Council homes across Leeds that are being used for offices and other non-residential purposes have cost the authority over £1.2m in lost rent.
And now with the city facing an urgent need for more social and affordable housing, council officers are carrying out a review to see if some of the properties can be brought back into residential use.
There are 49 flats or houses currently being used either as offices, meeting rooms, storage, communal rooms or as a base for community facilities.
Council records show some of the properties have not been used as homes for over ten years.
A report to the councils housing and regeneration scrutiny board said all 49 properties had been checked to establish the rent the council charged for similar properties in the area.
It said: “The estimated rent foregone on the 49 properties is £1,243,472.
“This equates to an annual rent loss figure of approximately £131,575.”
While some of the properties are formally leased by community groups and are seen as an asset to their neighbourhood, councillors are keen that any properties under-used are brought back into residential use.
Coun John Procter, scrutiny board chairman, said: “This issue arose because some councillors were aware of homes in their wards not being used for residential purposes.
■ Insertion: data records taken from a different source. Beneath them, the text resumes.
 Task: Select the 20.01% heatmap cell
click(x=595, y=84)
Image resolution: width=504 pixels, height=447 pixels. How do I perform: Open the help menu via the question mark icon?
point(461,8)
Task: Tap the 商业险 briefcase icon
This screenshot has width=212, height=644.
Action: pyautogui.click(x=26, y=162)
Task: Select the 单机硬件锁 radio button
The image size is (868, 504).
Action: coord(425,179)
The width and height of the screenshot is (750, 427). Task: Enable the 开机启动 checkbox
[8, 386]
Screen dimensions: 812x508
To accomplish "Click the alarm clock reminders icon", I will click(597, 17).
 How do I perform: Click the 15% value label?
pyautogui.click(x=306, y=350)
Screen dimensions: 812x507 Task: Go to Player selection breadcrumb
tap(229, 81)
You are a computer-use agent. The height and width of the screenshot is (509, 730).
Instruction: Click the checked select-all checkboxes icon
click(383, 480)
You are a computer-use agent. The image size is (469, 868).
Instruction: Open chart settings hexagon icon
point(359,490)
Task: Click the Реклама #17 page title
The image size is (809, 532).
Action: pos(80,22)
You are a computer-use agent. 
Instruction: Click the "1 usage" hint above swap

“They are being used for all sorts of uses and it is right that a review is done.
“Officers point out that the 49 properties are only a very small percentage of the council’s total housing stock.
“While that may be so, housing is needed and if some of them can be used again as homes then people needing somewhere to live would benefit.
“Officers are going to do some more work and then report back to the board.”
The report said officers from the council’s asset and development team would work with housing officials to assess the current use of the properties.
It added that groups using the facilities would be fully consulted.